Reform Scotland

Local Government Reform

Think tank calls for rebirth of local democracy to begin with quarterly public forums with First Minister

Reform Scotland, the independent, non-partisan think tank, has today released a new briefing on local government reform in the wake of the council elections. In today’s briefing, the think tank calls for the direct election of mayors, the devolution of more taxation powers and the creation of a quarterly public forum between local leaders and the First Minister.
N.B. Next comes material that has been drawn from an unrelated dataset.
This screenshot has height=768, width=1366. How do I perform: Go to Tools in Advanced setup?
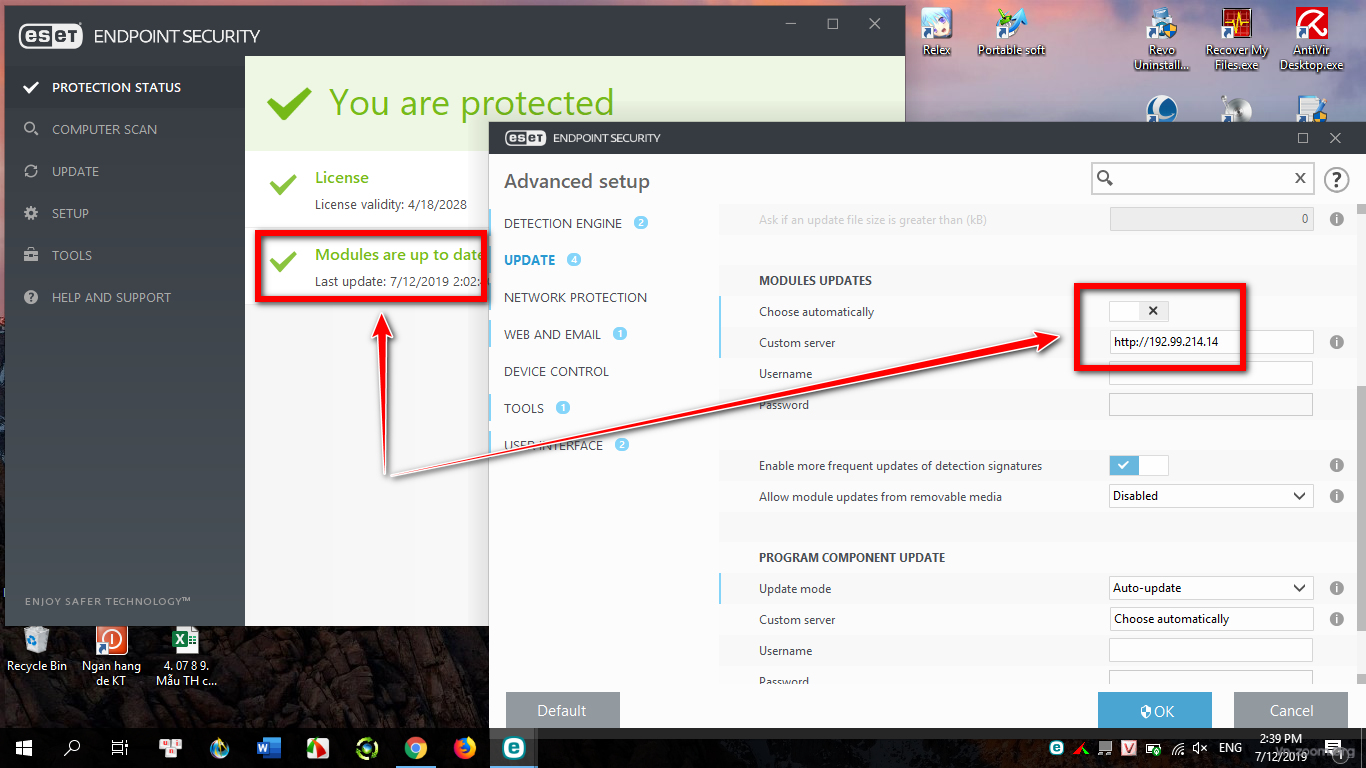pyautogui.click(x=524, y=408)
Reform Scotland argues that the political parties’ focus on the constitution rather than on local issues during the campaign should be “the straw that breaks the camel’s back”, and that we now need a shift away from central control in Edinburgh towards local control in city chambers and town halls.

The paper calls for:

  • directly-elected mayors, so that local people know who their local leader is, and elect them directly to drive reform and to champion their community to politicians at Holyrood and Westminster.
  • a quarterly public meeting between the First Minister and Scotland’s council leaders, so that those who deliver local services are heard and listened to by the centre of national government.
  • the full devolution of local taxes, including giving local authorities the ability to retain, reform or replace council tax with another form of local taxation better suited to their local needs

“All too often the constitutional debate in Scotland fixates on the relationship between Westminster and Holyrood. However, this overlooks the importance of local government. Even at the recent council elections, most of the main parties chose to focus their messaging not on local issues, but on the constitution. This does a great disservice to an important part of Scottish democracy.

“We should see this election as the straw that breaks the camel’s back. With new councillors elected and the next local elections a number of years away, now is the time to start the process of much needed reform.

“This should start now, with an agreement by the First Minister to hold quarterly public forums with Scotland’s 32 Council leaders. The habit of delivering one-size-fits-all policies from Holyrood requires far greater challenge and scrutiny from those who are expected to deliver such programmes. This is an opportunity to listen more, learn from good practice and increase accountability.

“But this should merely be a step along the road; by the 2027 local authority elections, we should be voting for a directly elected mayor in every local authority across Scotland. We should be given the chance to elect someone to take the local message to the national government, rather than bringing the national government’s message back to local people.”